This problem comes from at least two major sources. First is that there simply aren't enough data points to fit a complex model reliably. Second is that you have tried multiple transformations and combinations of both predictors and the outcome variable, and even proposed an alternate outcome variable in the form of Log(Y)/x1, after you saw the results. There is a place for exploratory data analysis, but then you have violated the assumptions needed to draw inference from F-statistics, $R^2$ values, and p-values.
That means that your attempts to improve measures like F-statistics by further transforming your data will probably just be giving you even more overfitting of a small data set, instead of a model that will describe the underlying population better. That's not good statistical practice.
There are ways to deal properly with the problem of too many predictors for two few cases. Frank Harrell's course notes and book discusses the general problem of regression modeling and ways to combine predictors intelligently without looking at outcomes. There are methods like LASSO that can select from among a set of predictors but adjust regression coefficient values to minimize the associated overfitting. An Introduction to Statistical Learning illustrates that and other approaches to the problem.
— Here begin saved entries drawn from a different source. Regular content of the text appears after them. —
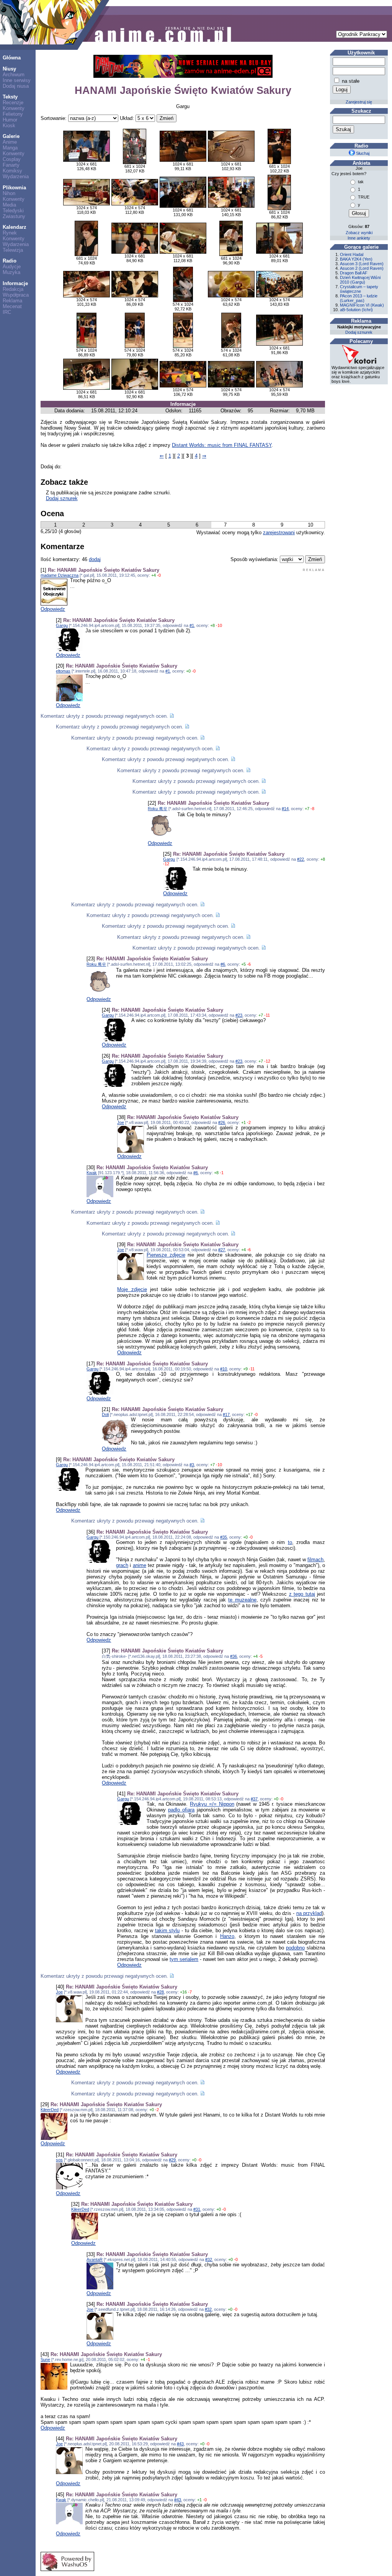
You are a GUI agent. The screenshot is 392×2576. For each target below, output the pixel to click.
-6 (249, 964)
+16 (183, 1992)
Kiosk (9, 125)
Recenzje (13, 102)
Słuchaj (362, 153)
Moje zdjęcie (132, 1289)
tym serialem (184, 1959)
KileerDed (50, 2109)
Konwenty (13, 108)
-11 (267, 1015)
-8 (312, 808)
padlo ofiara (181, 1810)
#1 (191, 625)
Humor (10, 120)
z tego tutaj (302, 1594)
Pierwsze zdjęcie (166, 1255)
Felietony (13, 114)
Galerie (11, 136)
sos (59, 2160)
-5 (261, 1656)
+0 (188, 671)
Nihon (9, 193)
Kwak (92, 1172)
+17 (249, 1414)
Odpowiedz (53, 609)
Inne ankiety (359, 238)
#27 (221, 1249)
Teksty (10, 97)
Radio (9, 261)
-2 (249, 1122)
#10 (223, 1369)
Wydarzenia (16, 176)
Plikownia (14, 187)
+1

Finally, don't forget to apply your understanding of the subject matter intelligently. For example, if your understanding of the subject matter (not including having seen these results) suggests that an outcome variable like Log(Y)/x1 makes sense, then there could be a strong argument to build your model based on that outcome. But that decision would best be made based on your understanding of what Y, Log(Y), and x1 mean for your data--not that it just happened to fit this particular data sample.